Benoît Duteurtre, Le retour du Général, Jean-Claude Perrier, Livre hebdo , 10 mars 2010

Faisons un rêve
Benoît Duteurtre, Le retour du Général, Jean-Claude Perrier, Livre hebdo , 10 mars 2010
Le facétieux Benoît Duteurtre imagine une fable politique dont de Gaulle est le héros.

 

Après avoir joliment évoqué, dans Les pieds dans l’eau (paru chez Fayard en 2008), le Président Coty dont il est l’arrière petit-fils, voici Benoît Duteurtre qui met sa plume au service de De Gaulle, sous la présidence duquel il est né. Et dont on sent bien, à le lire, qu’il lui voue une fervente admiration. Comme la plupart des Français, d’ailleurs, lorsqu’ils réfléchissent et comparent au Général les successeurs qui se réclament de lui et de ses idées, alors que tous leurs actes, leur comportement même, démontrent le contraire. Un jour, l’écrivain, ulcéré parce qu’on lui a servi dans un bistro de son quartier un « œuf mayo » avec de la mayonnaise industrielle, réglementation européenne oblige, fait un doux rêve. D’abord, il se voit en paladin de l’œuf mayo et, partant de toute la tradition française, face à la pieuvre technocratique bruxelloise. Thème porteur, qui rallie à sa croisade l’opinion publique. Et ne voilà-t-il pas que le mouvement s’amplifie, et déclenche, en quelque sorte, « le retour du Général »>!

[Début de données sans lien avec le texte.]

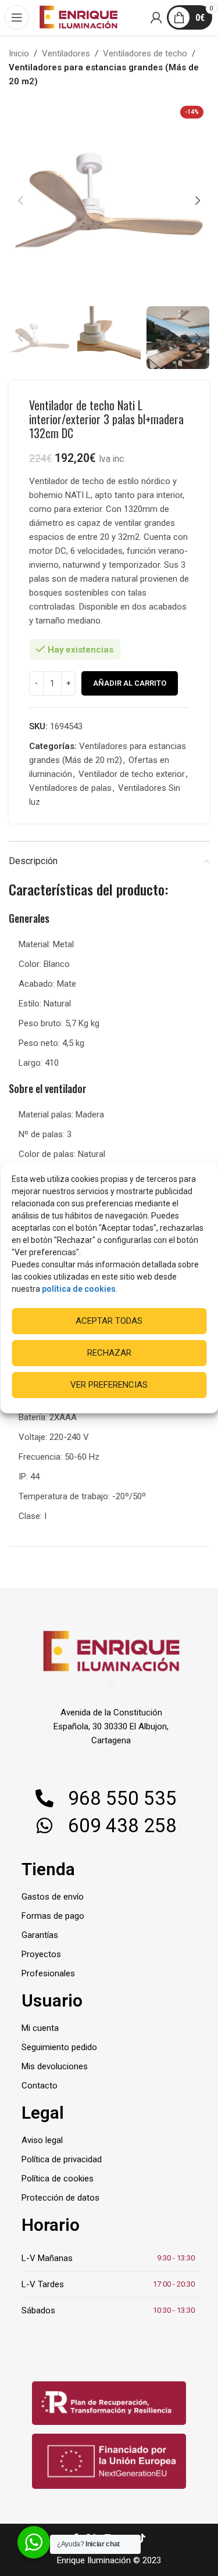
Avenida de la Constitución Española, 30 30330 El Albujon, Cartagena (111, 1726)
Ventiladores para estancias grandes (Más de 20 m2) (104, 74)
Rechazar (109, 1353)
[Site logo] (78, 17)
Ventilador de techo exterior (131, 774)
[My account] (157, 17)
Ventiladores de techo (145, 53)
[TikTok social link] (141, 2539)
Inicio (19, 53)
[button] (20, 200)
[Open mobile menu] (17, 17)
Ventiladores (66, 53)
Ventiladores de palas (70, 788)
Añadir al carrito (129, 683)
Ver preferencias (109, 1385)
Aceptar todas (109, 1321)
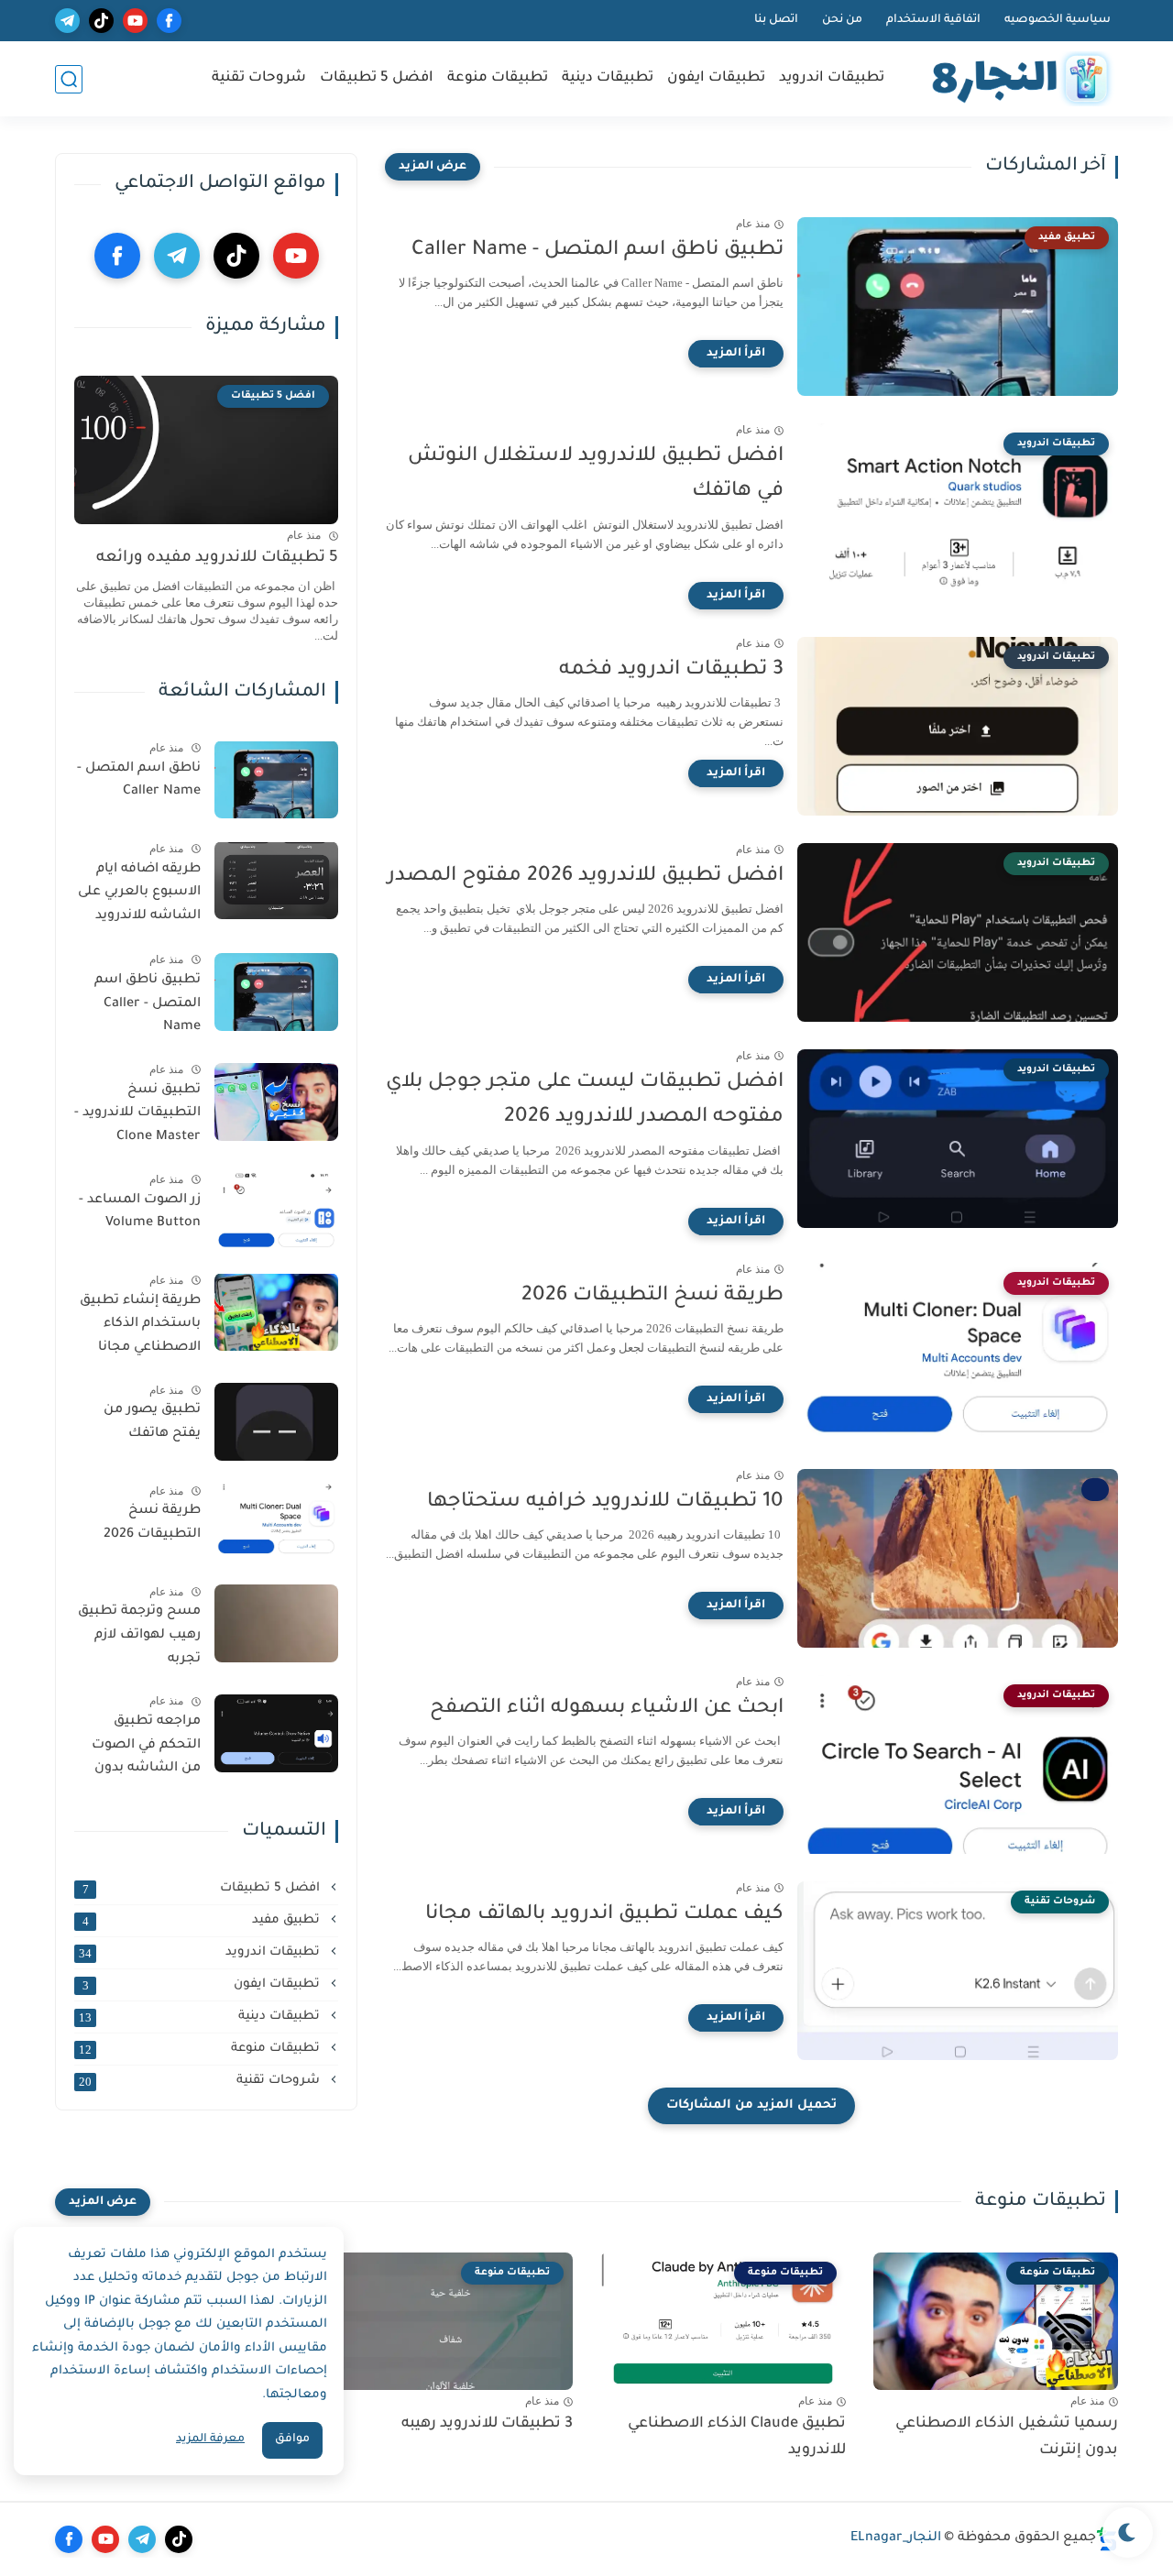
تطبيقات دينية (607, 78)
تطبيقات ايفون (716, 78)
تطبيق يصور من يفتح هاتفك (152, 1422)
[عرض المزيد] (432, 167)
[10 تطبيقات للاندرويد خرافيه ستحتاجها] (957, 1558)
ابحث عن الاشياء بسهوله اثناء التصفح (607, 1709)
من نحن (842, 20)
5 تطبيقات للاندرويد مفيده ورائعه (217, 558)
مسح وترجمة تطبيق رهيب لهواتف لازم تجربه (139, 1635)
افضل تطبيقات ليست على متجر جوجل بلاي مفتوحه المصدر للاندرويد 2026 (585, 1100)
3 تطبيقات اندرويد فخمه (671, 671)
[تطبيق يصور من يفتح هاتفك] (276, 1422)
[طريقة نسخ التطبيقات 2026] (276, 1523)
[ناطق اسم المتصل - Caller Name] (276, 779)
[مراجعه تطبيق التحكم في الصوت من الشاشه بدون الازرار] (276, 1733)
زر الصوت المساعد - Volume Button (140, 1211)
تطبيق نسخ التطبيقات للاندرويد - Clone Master (137, 1114)
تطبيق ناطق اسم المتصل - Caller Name (597, 251)
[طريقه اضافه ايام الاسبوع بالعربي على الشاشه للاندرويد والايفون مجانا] (276, 880)
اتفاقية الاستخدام (933, 20)
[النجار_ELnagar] (1017, 79)
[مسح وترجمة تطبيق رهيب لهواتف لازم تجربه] (276, 1623)
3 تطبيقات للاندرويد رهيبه (487, 2424)
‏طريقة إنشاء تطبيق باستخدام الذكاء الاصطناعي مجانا (140, 1323)
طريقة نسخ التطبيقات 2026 (652, 1297)
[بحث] (68, 79)
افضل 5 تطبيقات (376, 78)
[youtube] (135, 20)
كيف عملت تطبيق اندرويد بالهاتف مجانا (604, 1915)
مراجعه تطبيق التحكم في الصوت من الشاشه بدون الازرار (146, 1748)
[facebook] (169, 20)
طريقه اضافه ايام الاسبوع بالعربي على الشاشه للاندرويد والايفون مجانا (139, 895)
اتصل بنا (776, 20)
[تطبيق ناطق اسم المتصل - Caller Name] (276, 992)
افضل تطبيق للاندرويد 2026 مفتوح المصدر (586, 877)
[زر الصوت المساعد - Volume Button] (276, 1211)
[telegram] (67, 20)
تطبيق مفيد (203, 1920)
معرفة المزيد (210, 2439)
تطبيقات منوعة (497, 78)
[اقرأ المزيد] (736, 353)
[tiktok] (101, 20)
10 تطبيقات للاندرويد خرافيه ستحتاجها (605, 1503)
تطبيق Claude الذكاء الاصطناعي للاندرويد (737, 2437)
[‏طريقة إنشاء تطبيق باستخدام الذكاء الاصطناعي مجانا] (276, 1312)
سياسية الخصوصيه (1057, 20)
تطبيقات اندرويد (831, 78)
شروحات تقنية (259, 78)
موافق (292, 2439)
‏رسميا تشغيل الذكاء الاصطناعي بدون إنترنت (1006, 2437)
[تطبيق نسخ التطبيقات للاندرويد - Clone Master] (276, 1102)
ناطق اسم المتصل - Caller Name (139, 780)
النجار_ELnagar (895, 2538)
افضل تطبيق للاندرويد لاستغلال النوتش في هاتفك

Un soir, à la télévision, et en noir et blanc comme au bon vieux temps de l’ORTF, de Gaulle, piratant les ondes, lance, soixante-dix ans après Londres et à 120 ans carillonnés, un nouvel Appel. 11 exhorte ses « chers compatriotes » à la NRF, la « Nouvelle Révolution Française », et prône un certain nombre de mesures d’urgence afin de redresser le pays, de lutter contre la « chienlit». Et ça marche. Le peuple suit. Le locataire de l’Elysée et son gouvernement décampent bravement vers Bruxelles. Pendant ce temps, le nouveau président renationalise, fait sortir la France de l’Otan, roule en DS et refuse tout émolument. Toute ressemblance, etc. Mais il n’est pas rétro, il a pris en compte les quarante ans écoulés depuis son « retrait »: il légalise les drogues douces, encourage les Gaullistes Gays, inscrit à notre calendrier les fêtes juives et musulmanes et lance résolument : « Vive le rap français libre ! » Tout ça dure trois ans, mais c’était trop beau. Torpillé par un complot américano-bruxellois, chassé du pouvoir par l’armée européenne, de Gaulle se retire à nouveau. On ne sait où. Mais pas question d’aller mourir au pied de la croix de Lorraine de Colombey, qu’il déteste: « Un hideux monument édifié contre ma volonté. » Vingt ans plus tard, il racontera son histoire, incognito, à des petits Français, et l’écrivain Benoît Duteurtre, septuagénaire, sera son dernier fidèle. La fable est aussi brillante qu’évidente, la satire intelligente et salutaire, le style enlevé. Ce nouveau Duteurtre est un excellent remède contre la démagogie, la bêtise et le n’importe-quoi ambiants, qui invite, sans grandiloquence ni ringardise, à revenir à un certain nombre de valeurs et de fondamentaux, incarnés, au regard de l’Histoire, par le général de Gaulle.
Comme son héros, Duteurtre nous a compris.